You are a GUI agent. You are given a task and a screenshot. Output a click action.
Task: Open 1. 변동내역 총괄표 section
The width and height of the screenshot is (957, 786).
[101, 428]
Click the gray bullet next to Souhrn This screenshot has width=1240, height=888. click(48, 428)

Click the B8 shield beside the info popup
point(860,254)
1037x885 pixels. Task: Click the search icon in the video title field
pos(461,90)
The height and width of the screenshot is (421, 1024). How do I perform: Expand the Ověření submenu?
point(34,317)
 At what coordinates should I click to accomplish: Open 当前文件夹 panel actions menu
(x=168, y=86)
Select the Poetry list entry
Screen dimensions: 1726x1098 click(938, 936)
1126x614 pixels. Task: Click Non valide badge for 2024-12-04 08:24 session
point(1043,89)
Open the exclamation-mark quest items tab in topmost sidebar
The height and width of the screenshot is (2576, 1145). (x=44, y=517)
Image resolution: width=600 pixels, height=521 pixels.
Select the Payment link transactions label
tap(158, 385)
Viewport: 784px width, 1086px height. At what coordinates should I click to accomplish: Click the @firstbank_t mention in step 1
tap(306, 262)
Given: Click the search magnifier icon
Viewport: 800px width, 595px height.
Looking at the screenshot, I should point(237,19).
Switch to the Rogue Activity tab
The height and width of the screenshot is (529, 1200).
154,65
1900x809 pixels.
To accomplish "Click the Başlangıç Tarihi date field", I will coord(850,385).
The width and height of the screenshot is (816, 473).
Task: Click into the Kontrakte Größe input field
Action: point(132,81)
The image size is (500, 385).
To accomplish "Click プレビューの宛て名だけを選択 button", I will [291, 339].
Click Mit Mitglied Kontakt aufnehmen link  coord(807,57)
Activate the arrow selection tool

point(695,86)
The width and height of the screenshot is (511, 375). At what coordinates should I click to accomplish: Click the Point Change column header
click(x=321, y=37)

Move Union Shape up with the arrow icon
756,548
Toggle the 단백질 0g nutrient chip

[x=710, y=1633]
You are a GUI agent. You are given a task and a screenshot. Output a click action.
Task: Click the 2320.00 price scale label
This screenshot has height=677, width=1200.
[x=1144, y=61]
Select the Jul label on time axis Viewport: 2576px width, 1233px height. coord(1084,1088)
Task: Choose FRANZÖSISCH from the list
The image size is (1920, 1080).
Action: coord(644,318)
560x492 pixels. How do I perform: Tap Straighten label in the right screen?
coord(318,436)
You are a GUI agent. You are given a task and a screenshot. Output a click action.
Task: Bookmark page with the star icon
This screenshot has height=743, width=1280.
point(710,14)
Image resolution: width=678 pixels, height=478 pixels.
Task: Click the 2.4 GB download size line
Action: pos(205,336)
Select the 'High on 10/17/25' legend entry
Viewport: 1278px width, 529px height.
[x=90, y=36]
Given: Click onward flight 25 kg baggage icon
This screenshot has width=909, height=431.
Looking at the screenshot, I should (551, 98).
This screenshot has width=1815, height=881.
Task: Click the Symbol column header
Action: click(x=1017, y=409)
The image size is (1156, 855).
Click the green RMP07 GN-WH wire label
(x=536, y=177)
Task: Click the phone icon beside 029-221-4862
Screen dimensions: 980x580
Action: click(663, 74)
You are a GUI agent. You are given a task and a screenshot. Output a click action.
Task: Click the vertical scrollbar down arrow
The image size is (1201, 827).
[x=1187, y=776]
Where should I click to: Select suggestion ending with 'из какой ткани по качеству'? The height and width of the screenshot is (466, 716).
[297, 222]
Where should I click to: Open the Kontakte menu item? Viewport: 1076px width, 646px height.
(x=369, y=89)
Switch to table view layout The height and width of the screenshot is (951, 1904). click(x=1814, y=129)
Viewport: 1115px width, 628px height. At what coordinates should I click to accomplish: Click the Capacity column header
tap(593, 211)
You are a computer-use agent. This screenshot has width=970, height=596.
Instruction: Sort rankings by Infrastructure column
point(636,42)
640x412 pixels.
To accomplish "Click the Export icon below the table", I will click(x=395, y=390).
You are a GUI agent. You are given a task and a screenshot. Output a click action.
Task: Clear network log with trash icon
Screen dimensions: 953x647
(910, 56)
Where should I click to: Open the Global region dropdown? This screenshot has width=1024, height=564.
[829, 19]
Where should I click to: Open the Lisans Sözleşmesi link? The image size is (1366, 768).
──────
**WHAT IS NEEDED**
Repeating the listing in full, word for word, is the required output.

**PROBLEM SOLUTION**
You are a GUI agent. You are given a task and a screenshot. Output a click action.
Task: Open 1. 변동내역 총괄표 section
The width and height of the screenshot is (957, 786).
[101, 428]
Click the gray bullet next to Souhrn This screenshot has width=1240, height=888. click(48, 428)

Click the B8 shield beside the info popup
point(860,254)
1037x885 pixels. Task: Click the search icon in the video title field
pos(461,90)
The height and width of the screenshot is (421, 1024). How do I perform: Expand the Ověření submenu?
point(34,317)
 At what coordinates should I click to accomplish: Open 当前文件夹 panel actions menu
(x=168, y=86)
Select the Poetry list entry
Screen dimensions: 1726x1098 click(938, 936)
1126x614 pixels. Task: Click Non valide badge for 2024-12-04 08:24 session
point(1043,89)
Open the exclamation-mark quest items tab in topmost sidebar
The height and width of the screenshot is (2576, 1145). (x=44, y=517)
Image resolution: width=600 pixels, height=521 pixels.
Select the Payment link transactions label
tap(158, 385)
Viewport: 784px width, 1086px height. At what coordinates should I click to accomplish: Click the @firstbank_t mention in step 1
tap(306, 262)
Given: Click the search magnifier icon
Viewport: 800px width, 595px height.
Looking at the screenshot, I should point(237,19).
Switch to the Rogue Activity tab
The height and width of the screenshot is (529, 1200).
154,65
1900x809 pixels.
To accomplish "Click the Başlangıç Tarihi date field", I will coord(850,385).
The width and height of the screenshot is (816, 473).
Task: Click into the Kontrakte Größe input field
Action: point(132,81)
The image size is (500, 385).
To accomplish "Click プレビューの宛て名だけを選択 button", I will [291, 339].
Click Mit Mitglied Kontakt aufnehmen link  coord(807,57)
Activate the arrow selection tool

point(695,86)
The width and height of the screenshot is (511, 375). At what coordinates should I click to accomplish: Click the Point Change column header
click(x=321, y=37)

Move Union Shape up with the arrow icon
756,548
Toggle the 단백질 0g nutrient chip

[x=710, y=1633]
You are a GUI agent. You are given a task and a screenshot. Output a click action.
Task: Click the 2320.00 price scale label
This screenshot has height=677, width=1200.
[x=1144, y=61]
Select the Jul label on time axis Viewport: 2576px width, 1233px height. coord(1084,1088)
Task: Choose FRANZÖSISCH from the list
The image size is (1920, 1080).
Action: coord(644,318)
560x492 pixels. How do I perform: Tap Straighten label in the right screen?
coord(318,436)
You are a GUI agent. You are given a task and a screenshot. Output a click action.
Task: Bookmark page with the star icon
This screenshot has height=743, width=1280.
point(710,14)
Image resolution: width=678 pixels, height=478 pixels.
Task: Click the 2.4 GB download size line
Action: pos(205,336)
Select the 'High on 10/17/25' legend entry
Viewport: 1278px width, 529px height.
[x=90, y=36]
Given: Click onward flight 25 kg baggage icon
This screenshot has width=909, height=431.
Looking at the screenshot, I should (551, 98).
This screenshot has width=1815, height=881.
Task: Click the Symbol column header
Action: click(x=1017, y=409)
The image size is (1156, 855).
Click the green RMP07 GN-WH wire label
(x=536, y=177)
Task: Click the phone icon beside 029-221-4862
Screen dimensions: 980x580
Action: click(663, 74)
You are a GUI agent. You are given a task and a screenshot. Output a click action.
Task: Click the vertical scrollbar down arrow
The image size is (1201, 827).
[x=1187, y=776]
Where should I click to: Select suggestion ending with 'из какой ткани по качеству'? The height and width of the screenshot is (466, 716).
[297, 222]
Where should I click to: Open the Kontakte menu item? Viewport: 1076px width, 646px height.
(x=369, y=89)
Switch to table view layout The height and width of the screenshot is (951, 1904). click(x=1814, y=129)
Viewport: 1115px width, 628px height. At what coordinates should I click to accomplish: Click the Capacity column header
tap(593, 211)
You are a computer-use agent. This screenshot has width=970, height=596.
Instruction: Sort rankings by Infrastructure column
point(636,42)
640x412 pixels.
To accomplish "Click the Export icon below the table", I will click(x=395, y=390).
You are a GUI agent. You are given a task and a screenshot. Output a click action.
Task: Clear network log with trash icon
Screen dimensions: 953x647
(910, 56)
Where should I click to: Open the Global region dropdown? This screenshot has width=1024, height=564.
[829, 19]
Where should I click to: Open the Lisans Sözleşmesi link? The image size is (1366, 768).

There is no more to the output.